I've towed with a pickup, a lot. I've hung a DOT number on my door for a very large company that's paid multiple settlements, at least a couple in the 8 figure range. Needless to say, safety and compliance folks were serious about what they were doing. Anyone want to guess what the requirements are to put a 26k tag on your truck and haul the biggest new RV's down the highway? A truck with a 16k tow rating? 4k GVW rating? 26k GCWR? Nope. All you have to have is a pickup with 8 bolt wheels and 10 ply tires and 26k registration. I had a dually but I've seen guys with 2500's and 3500's pull the biggest, baddest RV's all over the nation, rolling across scales, passing DOT inspections, etc. I couldn't pull a big 5er occasionally due to weight.

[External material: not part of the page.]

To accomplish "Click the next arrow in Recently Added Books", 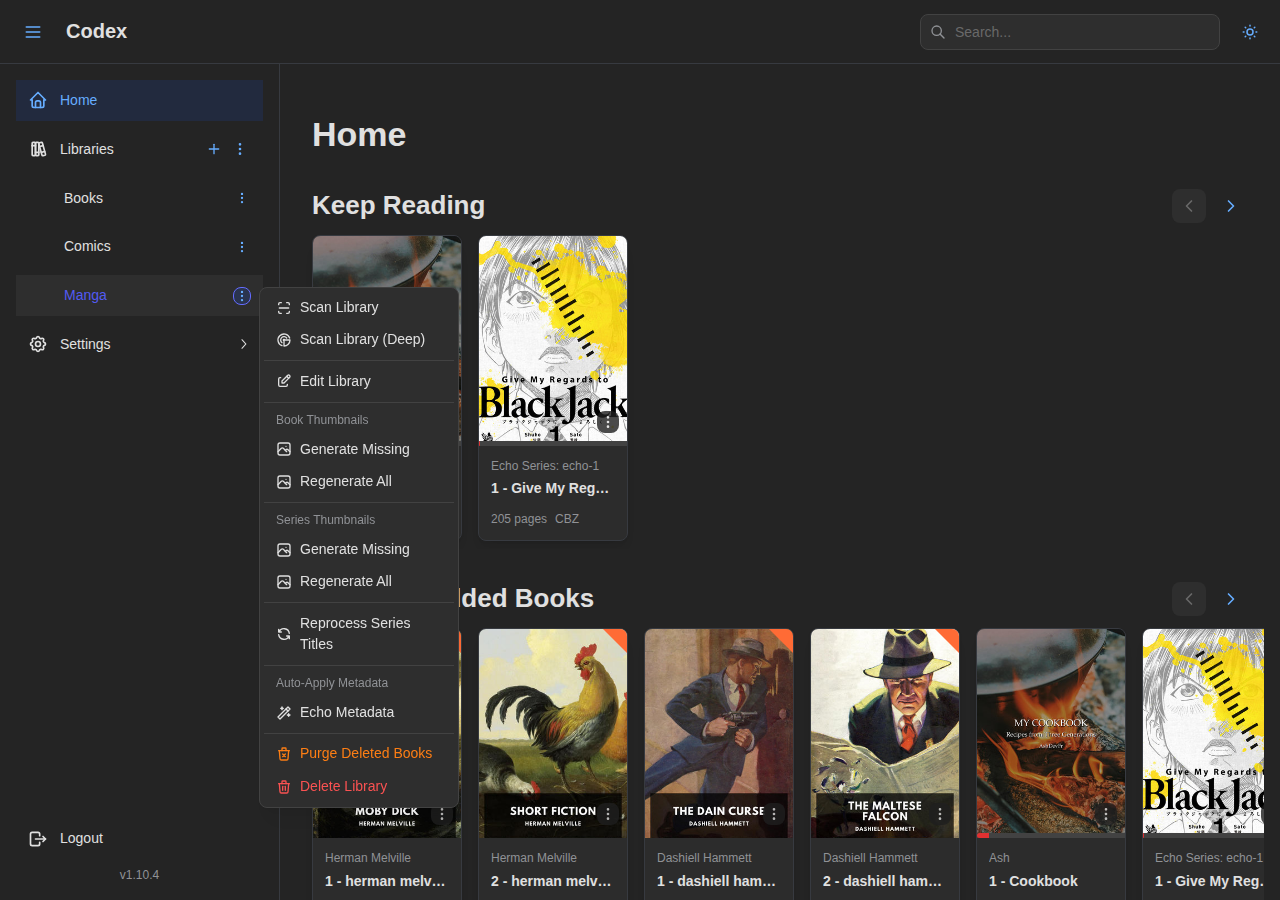I will [x=1230, y=599].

I was about 10,500 with a full fuel load. If I were to hook onto a 16,000# RV, I'd really have to watch my fuel to stay under 26,000. So what did the company do? Sent it with a SRW truck since they were lighter and could tow more while staying under 26,000#. You think those trucks were within their placard ratings with those big heavy 5er's? As narrow-minded as many state DOT guys are, I wonder why they don't write those guys up and put them out of service when they "catch" them hauling so heavy?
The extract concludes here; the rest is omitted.